## Work to complete:
Copy the following records line for line, with no changes.

## start

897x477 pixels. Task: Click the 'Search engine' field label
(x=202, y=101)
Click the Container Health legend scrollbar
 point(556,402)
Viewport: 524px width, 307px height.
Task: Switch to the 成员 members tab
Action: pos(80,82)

## end

## Solution for this exercise:
897x477 pixels. Task: Click the 'Search engine' field label
(x=202, y=101)
Click the Container Health legend scrollbar
 point(556,402)
Viewport: 524px width, 307px height.
Task: Switch to the 成员 members tab
Action: pos(80,82)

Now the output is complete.